“Está bien celebrar el éxito,pero es más importante atender a las lecciones del fracaso” Bill Gates 

Hay que diferenciar los que beben por ocio, alterne, tradición o influencia social pero no tienen consecuencias por ello y por lo tanto no han enfermado.

La definición más breve, más práctica y más sencilla para definir al bebedor del enfermo es que, éste último, no consume por placer sino por buscar un efecto en el alcohol. Comprender que una vez que has enfermado y que ya no hay vuelta atrás es un gran paso y avance en la recuperación.

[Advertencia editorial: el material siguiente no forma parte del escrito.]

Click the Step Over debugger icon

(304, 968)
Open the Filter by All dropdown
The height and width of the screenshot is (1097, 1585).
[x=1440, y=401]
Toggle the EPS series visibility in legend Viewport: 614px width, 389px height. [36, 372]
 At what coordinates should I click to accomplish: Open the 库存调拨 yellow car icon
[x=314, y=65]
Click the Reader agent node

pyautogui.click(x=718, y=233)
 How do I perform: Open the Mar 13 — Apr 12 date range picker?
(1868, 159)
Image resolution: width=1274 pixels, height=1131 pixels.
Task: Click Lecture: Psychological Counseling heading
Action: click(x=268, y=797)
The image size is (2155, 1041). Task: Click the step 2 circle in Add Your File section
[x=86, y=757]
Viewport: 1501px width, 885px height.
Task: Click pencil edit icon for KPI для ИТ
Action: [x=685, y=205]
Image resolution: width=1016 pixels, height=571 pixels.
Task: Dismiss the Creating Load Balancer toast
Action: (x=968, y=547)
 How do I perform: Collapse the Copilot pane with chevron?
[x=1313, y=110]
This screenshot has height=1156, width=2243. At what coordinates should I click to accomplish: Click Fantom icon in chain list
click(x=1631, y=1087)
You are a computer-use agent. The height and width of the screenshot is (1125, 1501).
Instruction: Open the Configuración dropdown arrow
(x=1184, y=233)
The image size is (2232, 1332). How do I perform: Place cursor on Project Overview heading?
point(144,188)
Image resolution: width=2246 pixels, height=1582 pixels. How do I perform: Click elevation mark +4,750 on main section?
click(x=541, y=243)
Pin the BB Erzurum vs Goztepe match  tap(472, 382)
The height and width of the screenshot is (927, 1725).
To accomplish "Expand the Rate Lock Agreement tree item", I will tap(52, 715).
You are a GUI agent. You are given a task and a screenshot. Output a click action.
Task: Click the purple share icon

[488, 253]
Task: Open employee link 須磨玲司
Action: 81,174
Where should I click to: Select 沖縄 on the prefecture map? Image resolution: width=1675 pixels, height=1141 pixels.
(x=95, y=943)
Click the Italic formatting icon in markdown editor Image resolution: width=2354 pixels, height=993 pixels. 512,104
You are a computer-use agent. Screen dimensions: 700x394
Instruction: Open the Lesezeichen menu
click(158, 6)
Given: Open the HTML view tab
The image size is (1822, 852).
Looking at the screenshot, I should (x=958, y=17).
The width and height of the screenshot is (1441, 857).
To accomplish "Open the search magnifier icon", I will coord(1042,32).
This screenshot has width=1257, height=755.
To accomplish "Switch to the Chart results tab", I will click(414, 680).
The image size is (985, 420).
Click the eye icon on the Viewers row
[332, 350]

La duda no deja de ser una negociación y ésta,cuando es con el alcoholismo,suele inclinarse a la negación.

De todos modos,antes de preocuparse por el diagnóstico yo lo haría por las consecuencias que me acarrea el consumo. ¿Qué siempre que bebo tengo problemas? ¿Qué cada vez que consumo me excedo y no se parar? ¿Qué al día siguiente después de beber o al pasarme el efecto del alcohol me siento fatal y tengo mucho remordimiento? ¿Qué durante todos los años que llevo bebiendo me han hecho un desgraciado? ¿Qué todos están hartos de mí? ¿Qué estoy yo harto de todo y todos y lo único que quiero es beber?…

Siempre digo que en las preguntas introspectivas están las mismas respuestas.

Cuestionarse,dudar acerca de la forma de consumo,plantearse el dejarlo,etc son reflexiones muy sintomáticas y delatadoras.

En la mayoría de casos no importa que nadie nos diga si somos o no enfermos alcohólicos. Nosotros,ya lo sabemos.